■ Passage
Schools in this area are Adhiyaman Matric Higher Secondary School and Kollanaikanoor Public School.

==Transport==
The nearest railway station is at Samalpatti (7 km from Uthangarai), on the NH-66 to Krishnagiri. There are two regular passenger trains, one running between Erode and Jolarpet and the other between Salem and Katpadi. Some Express trains such as the Yercaud express and Bokaro mail also stop here. The nearest railway junction is Jolarpettai Junction railway station which is 30 km away from Uthangarai. Most Express trains stop here.

The National Highway 66 passes through Kollanaikanoor. Uthangarai is at the junction of the main routes from Pondichery to Bangalore & Chennai to Salem.

The nearest airports are Salem Airport and Bangalore International Airport.

==Climate and rainfall==
The seasonal climate conditions are moderate. The weather is colder during winter and hotter in the summer due to the hills and fields surrounding the village.

The average maximum and minimum temperature are 42 °C and 13 °C. The town typically receives a maximum rainfall of 35 cm, 37 cm during September, October and November. Light moderate rainfall of 10 cm to 32 cm occurs during the months of June, July & August.

The wind direction from April to September is southwest. September is usually a still cold month, with light and varying winds. By October the winds shifts to northeast succeeded by north-east monsoon and winter season begins. The south-west wind begins to carry on the southwest monsoon with occasional showers up to August.

■ What you should do
Repeat the Uthangarai passage word for word, starting at "Schools in this" and ending at "Bangalore International Airport.". Nothing in the listing is needed.

■ Stored data
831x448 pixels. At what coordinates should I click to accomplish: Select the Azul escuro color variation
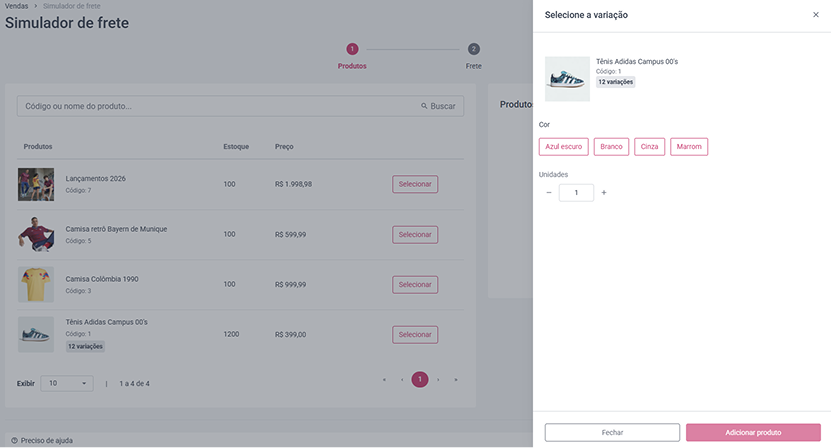(563, 147)
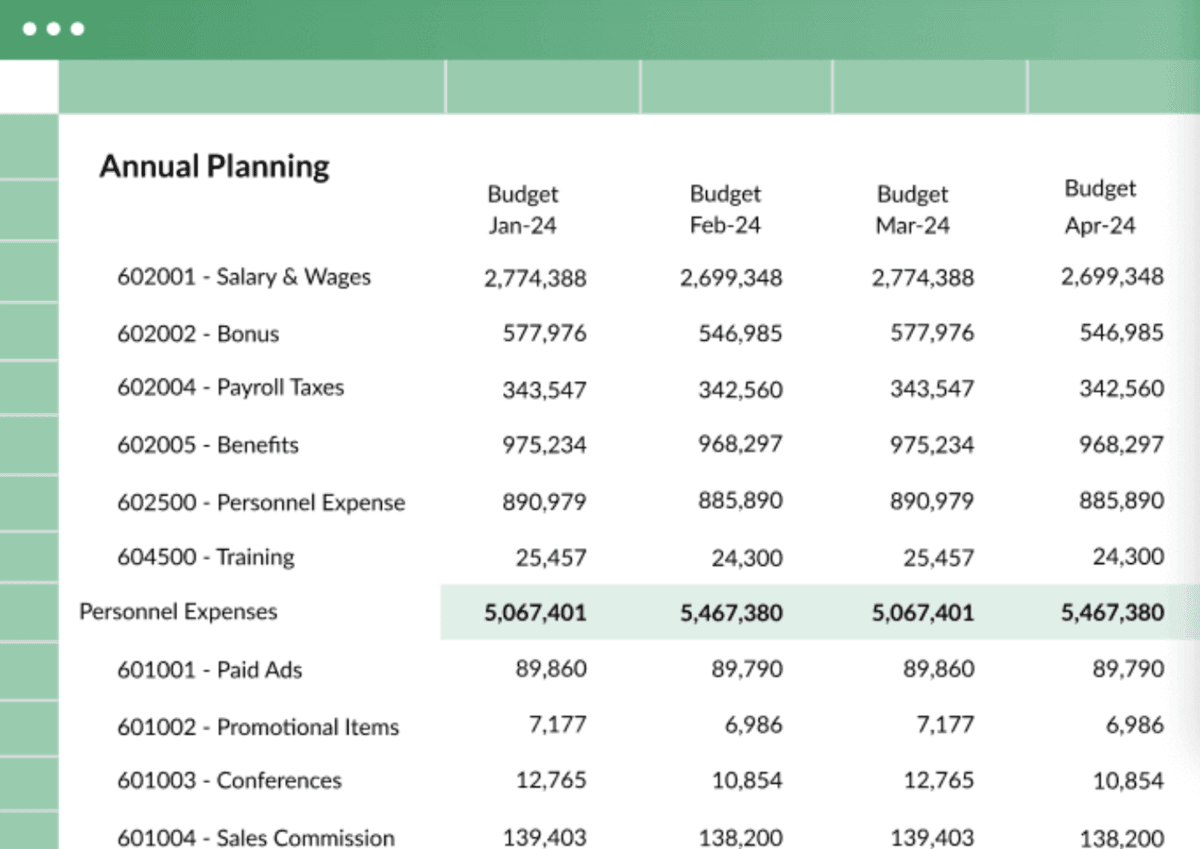1200x849 pixels.
Task: Select the Paid Ads Apr-24 value 89,790
Action: tap(1127, 668)
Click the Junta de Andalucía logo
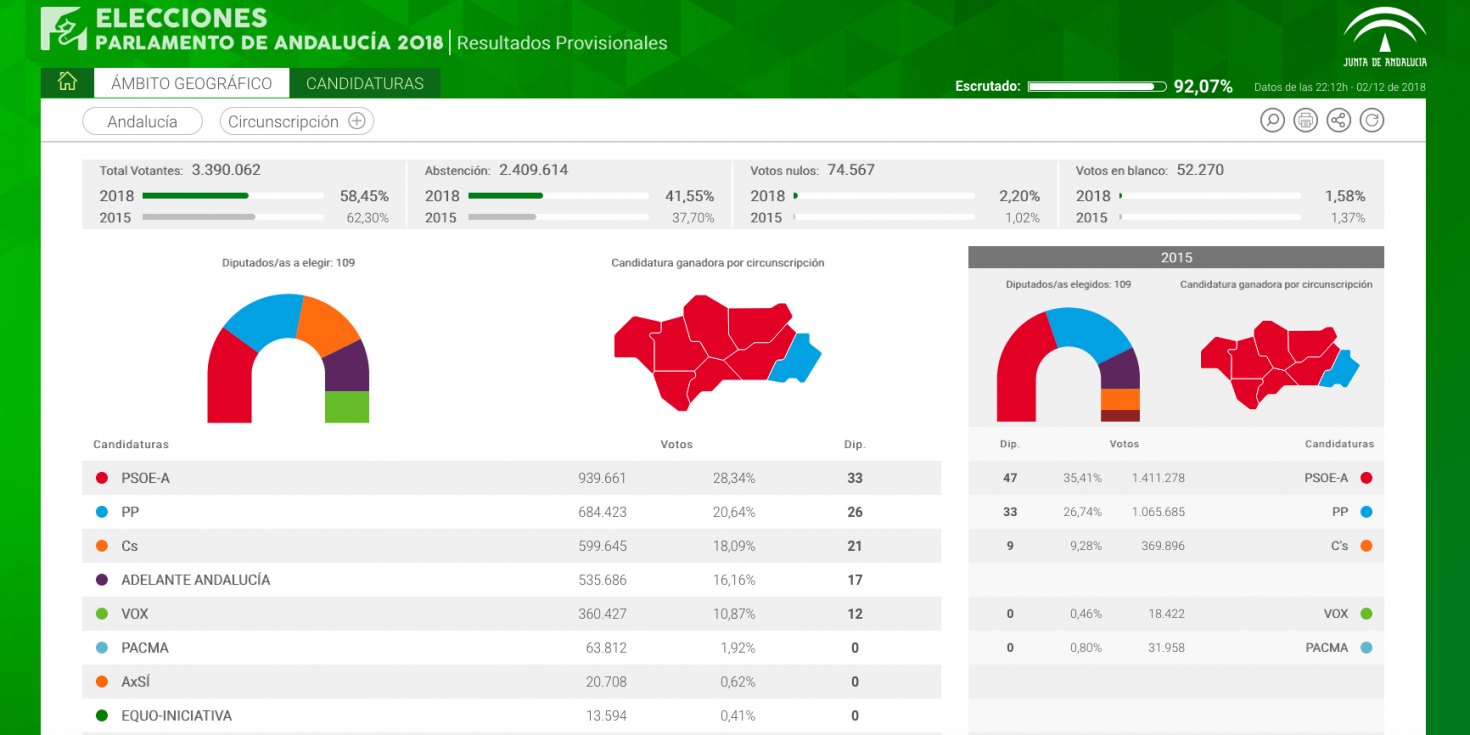1470x735 pixels. tap(1384, 37)
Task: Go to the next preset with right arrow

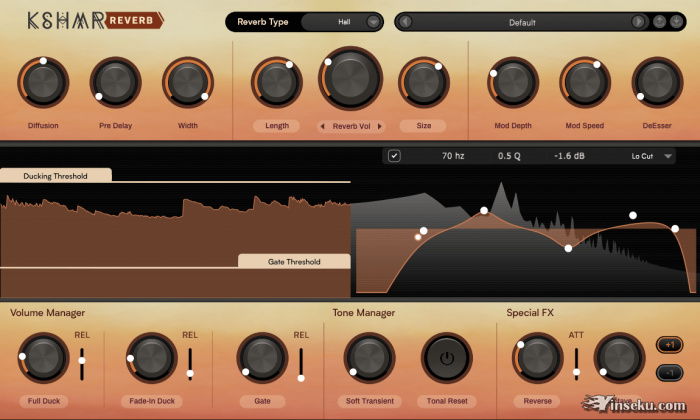Action: coord(638,21)
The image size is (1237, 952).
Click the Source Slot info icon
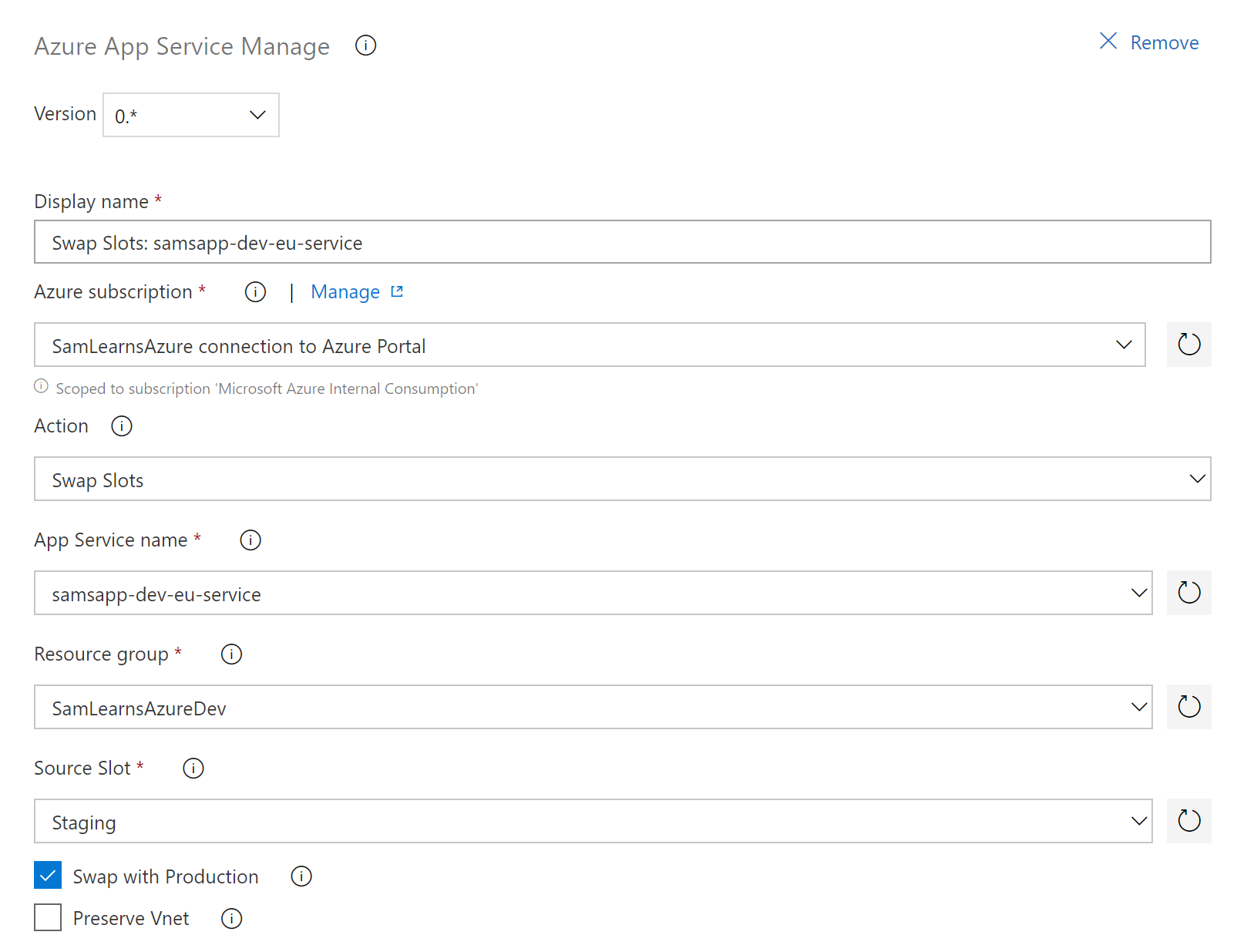(193, 769)
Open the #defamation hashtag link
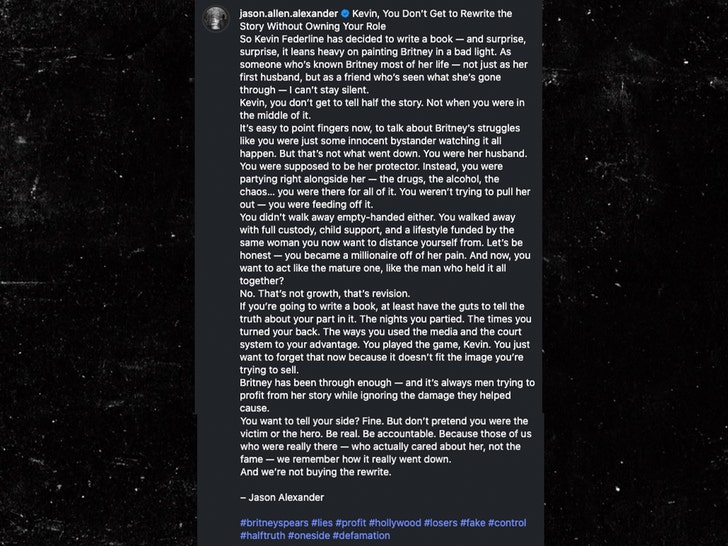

■ Answer space
Schools in this area are Adhiyaman Matric Higher Secondary School and Kollanaikanoor Public School.

==Transport==
The nearest railway station is at Samalpatti (7 km from Uthangarai), on the NH-66 to Krishnagiri. There are two regular passenger trains, one running between Erode and Jolarpet and the other between Salem and Katpadi. Some Express trains such as the Yercaud express and Bokaro mail also stop here. The nearest railway junction is Jolarpettai Junction railway station which is 30 km away from Uthangarai. Most Express trains stop here.

The National Highway 66 passes through Kollanaikanoor. Uthangarai is at the junction of the main routes from Pondichery to Bangalore & Chennai to Salem.

The nearest airports are Salem Airport and Bangalore International Airport.